Lors de la plénière du jeudi 31 novembre au vendredi 1er novembre 2024, essentiellement consacrée à l’examen et adoption du projet de loi budgétaire exercice 2025 portée des mains d’œuvre par la première ministre Judith Suminwa Tukuka, plusieurs élus nationaux se sont succédés devant la tribune pour porter des amendements et autres observations au regard des contenus proposés par la cheffe du gouvernement.
C’est le cas du député national Hermès Itina Mayamba, élu dans la circonscription de la Tshangu à Kinshasa qui a porté la voix de sa base pour fustiger ce qu’il qualifie d’injustice subie par la population de ce coin de la capitale.
« Alors dans mon intervention devant la tribune, j’ai fustigé cette sorte d’injustice que subit généralement la circonscription de la Tshangu pourtant la plus grande circonscription du pays et la plus grande de la capitale en termes de concentration de la population. Mais lors de la répartition des investissements qui sont prévus pour l’année prochaine, Tshangu ne se retrouve pas. Il n’y a que quelques miettes qui sont réservées dans la réhabilitation de certaines routes. C’est ainsi que lors de ma prise de parole, j’ai porté ma voix pour Tshangu afin que cette injustice soit corrigée. » déclare-t-il.

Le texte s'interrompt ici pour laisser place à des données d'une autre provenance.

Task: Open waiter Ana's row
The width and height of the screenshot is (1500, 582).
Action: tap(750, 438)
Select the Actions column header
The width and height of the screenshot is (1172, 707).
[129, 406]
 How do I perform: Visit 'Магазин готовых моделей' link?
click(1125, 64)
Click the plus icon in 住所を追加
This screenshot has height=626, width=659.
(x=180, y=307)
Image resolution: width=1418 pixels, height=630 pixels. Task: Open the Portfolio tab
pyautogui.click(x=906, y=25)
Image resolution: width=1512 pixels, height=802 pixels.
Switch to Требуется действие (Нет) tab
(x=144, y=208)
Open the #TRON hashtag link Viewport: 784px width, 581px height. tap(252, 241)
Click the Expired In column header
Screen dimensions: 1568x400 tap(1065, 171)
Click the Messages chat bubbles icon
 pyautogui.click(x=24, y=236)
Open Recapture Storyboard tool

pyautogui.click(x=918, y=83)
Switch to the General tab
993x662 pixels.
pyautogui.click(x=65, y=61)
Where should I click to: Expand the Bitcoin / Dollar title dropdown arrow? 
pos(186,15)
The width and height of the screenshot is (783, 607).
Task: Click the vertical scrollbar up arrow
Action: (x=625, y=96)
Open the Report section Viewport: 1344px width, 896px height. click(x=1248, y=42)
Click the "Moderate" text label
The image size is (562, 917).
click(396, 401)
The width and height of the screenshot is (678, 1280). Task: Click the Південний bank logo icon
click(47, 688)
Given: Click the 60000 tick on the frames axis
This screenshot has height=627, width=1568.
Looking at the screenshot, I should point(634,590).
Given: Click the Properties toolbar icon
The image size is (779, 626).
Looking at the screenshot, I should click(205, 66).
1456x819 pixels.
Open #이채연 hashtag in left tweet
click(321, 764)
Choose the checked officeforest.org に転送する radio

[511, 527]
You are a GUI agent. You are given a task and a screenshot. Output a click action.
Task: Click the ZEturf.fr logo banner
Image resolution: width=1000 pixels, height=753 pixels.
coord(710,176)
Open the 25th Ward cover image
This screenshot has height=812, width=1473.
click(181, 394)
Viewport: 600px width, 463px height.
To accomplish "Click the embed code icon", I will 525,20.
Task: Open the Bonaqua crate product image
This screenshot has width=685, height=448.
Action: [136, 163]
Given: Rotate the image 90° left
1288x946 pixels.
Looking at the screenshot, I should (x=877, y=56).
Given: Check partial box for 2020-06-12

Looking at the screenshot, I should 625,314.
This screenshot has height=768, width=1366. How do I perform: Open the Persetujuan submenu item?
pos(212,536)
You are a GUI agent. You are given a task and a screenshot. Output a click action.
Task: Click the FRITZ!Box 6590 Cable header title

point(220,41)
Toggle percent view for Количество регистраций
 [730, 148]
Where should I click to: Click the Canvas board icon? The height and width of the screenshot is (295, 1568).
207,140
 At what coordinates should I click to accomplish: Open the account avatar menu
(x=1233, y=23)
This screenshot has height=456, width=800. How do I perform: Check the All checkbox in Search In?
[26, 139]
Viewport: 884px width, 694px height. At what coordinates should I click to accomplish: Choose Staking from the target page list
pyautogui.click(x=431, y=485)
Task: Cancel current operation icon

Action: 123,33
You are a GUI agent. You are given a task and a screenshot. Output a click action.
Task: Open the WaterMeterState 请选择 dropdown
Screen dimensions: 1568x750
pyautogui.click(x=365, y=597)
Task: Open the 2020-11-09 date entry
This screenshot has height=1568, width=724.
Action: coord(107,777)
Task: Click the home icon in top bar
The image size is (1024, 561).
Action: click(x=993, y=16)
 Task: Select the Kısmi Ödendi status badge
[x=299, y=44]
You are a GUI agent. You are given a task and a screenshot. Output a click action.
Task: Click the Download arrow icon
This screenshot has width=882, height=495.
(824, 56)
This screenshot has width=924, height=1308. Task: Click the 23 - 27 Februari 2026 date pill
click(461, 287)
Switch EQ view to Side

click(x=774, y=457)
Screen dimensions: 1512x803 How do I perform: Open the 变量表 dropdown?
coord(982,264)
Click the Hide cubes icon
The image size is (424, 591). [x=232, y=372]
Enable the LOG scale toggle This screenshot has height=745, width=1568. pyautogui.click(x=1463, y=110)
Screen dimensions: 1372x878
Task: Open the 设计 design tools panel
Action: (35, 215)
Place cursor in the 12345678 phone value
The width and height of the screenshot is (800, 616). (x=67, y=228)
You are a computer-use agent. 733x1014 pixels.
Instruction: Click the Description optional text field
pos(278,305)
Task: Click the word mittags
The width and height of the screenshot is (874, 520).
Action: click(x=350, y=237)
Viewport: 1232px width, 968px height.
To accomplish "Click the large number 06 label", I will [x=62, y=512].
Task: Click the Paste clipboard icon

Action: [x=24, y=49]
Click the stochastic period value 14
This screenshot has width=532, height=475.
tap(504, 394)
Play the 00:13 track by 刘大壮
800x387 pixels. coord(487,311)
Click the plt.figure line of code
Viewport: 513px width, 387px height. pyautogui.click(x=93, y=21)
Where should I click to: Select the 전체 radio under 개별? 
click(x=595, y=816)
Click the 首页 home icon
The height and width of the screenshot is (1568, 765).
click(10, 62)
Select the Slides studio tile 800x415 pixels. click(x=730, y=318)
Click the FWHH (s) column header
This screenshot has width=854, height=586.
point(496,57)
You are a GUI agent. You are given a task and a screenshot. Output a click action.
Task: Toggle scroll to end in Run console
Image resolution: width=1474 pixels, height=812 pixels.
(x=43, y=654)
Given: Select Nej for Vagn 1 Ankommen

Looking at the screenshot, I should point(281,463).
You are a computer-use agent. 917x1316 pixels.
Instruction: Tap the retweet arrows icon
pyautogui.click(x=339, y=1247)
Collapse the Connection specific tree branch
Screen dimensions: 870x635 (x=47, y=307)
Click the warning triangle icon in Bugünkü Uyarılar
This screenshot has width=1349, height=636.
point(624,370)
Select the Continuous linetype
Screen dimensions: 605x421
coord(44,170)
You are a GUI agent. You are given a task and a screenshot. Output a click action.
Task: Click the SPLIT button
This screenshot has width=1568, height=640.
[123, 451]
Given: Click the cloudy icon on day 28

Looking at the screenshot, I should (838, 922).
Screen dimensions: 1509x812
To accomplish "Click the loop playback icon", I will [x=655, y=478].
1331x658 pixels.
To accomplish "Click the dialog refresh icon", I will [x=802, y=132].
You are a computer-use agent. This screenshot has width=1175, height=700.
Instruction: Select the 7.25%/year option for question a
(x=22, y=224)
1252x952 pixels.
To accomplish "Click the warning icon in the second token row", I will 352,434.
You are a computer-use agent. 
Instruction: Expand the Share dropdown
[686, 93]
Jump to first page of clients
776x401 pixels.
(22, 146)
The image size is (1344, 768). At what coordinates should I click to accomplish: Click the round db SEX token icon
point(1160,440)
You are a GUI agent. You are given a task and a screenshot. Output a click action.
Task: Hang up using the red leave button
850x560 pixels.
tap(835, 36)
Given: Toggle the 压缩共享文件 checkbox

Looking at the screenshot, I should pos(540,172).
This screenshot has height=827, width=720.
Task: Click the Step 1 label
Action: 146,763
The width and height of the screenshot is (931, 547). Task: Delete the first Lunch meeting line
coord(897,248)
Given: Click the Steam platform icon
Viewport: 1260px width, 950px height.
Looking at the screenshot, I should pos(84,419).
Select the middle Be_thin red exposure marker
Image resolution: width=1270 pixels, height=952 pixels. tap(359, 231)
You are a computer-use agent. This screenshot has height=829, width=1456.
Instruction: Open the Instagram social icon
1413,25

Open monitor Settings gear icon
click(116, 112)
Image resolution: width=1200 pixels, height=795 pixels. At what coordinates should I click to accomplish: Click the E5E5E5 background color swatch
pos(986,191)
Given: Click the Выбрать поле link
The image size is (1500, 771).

Au sujet de ce qu’il considère comme des miettes réservées aux habitants de la partie est de la ville de Kinshasa, ce parlementaire évoque notamment la réhabilitation et la construction des écoles que l’État congolais compte réaliser au cours de l’année 2025.
Il estime cependant que le gouvernement congolais pouvait faire plus en faveur des habitants de cette contrée en raison de leur nombre important que toutes les autres circonscriptions du pays.
Dans son intervention, Hermès Itina qui est revenu par ailleurs sur l’épineuse problématique des embouteillages interminables dans la ville, a plaidé pour la construction des routes secondaires au bénéfice de ces concitoyens pour leur permettre de se rendre au centre ville avec moins de difficultés.
« En ce qui concerne d’abord le secteur éducatif, plusieurs écoles seront réhabilitées et construites. Par rapport aux embouteillages, vous savez que c’est impossible de circuler de Tshangu vers le centre-ville alors qu’il y a des espaces vastes qui peuvent servir des routes secondaires (…) «
Et de poursuivre :
« Nous avons plaidé pour la construction des routes secondaires. Nous avons parlé notamment de la route Kulumba le reliant par exemple avec la commune de Limete pour permettre aux gens de pouvoir déboucher sur la route poid-lourd. Il y a beaucoup d’autres routes qui peuvent vraiment aider mais malheureusement les choses ne sont pas prévues de cette façon-là. Il y a près de 5 millions d’habitants à Tshangu que la répartition de la richesse nationale doit tenir compte démographiquement de celà. Et ça, ce n’est que justice. Donc nous continuons à porter la voie pour Tshangu afin qu’il y ait des infrastructures hospitalières, une sorte d’attention particulière. » a conclu cet élu de la Tshangu au sortir de la dite plénière.
La création des routes secondaires pour diminuer les embouteillages dans la ville de Kinshasa en République Démocratique du Congo. C’est aussi l’une des sollicitations faites par le major Norbert Kabasele, le commandant de la police d’intervention district de la Tshangu au cours d’un entretien avec l’Agence Congolaise de Presse.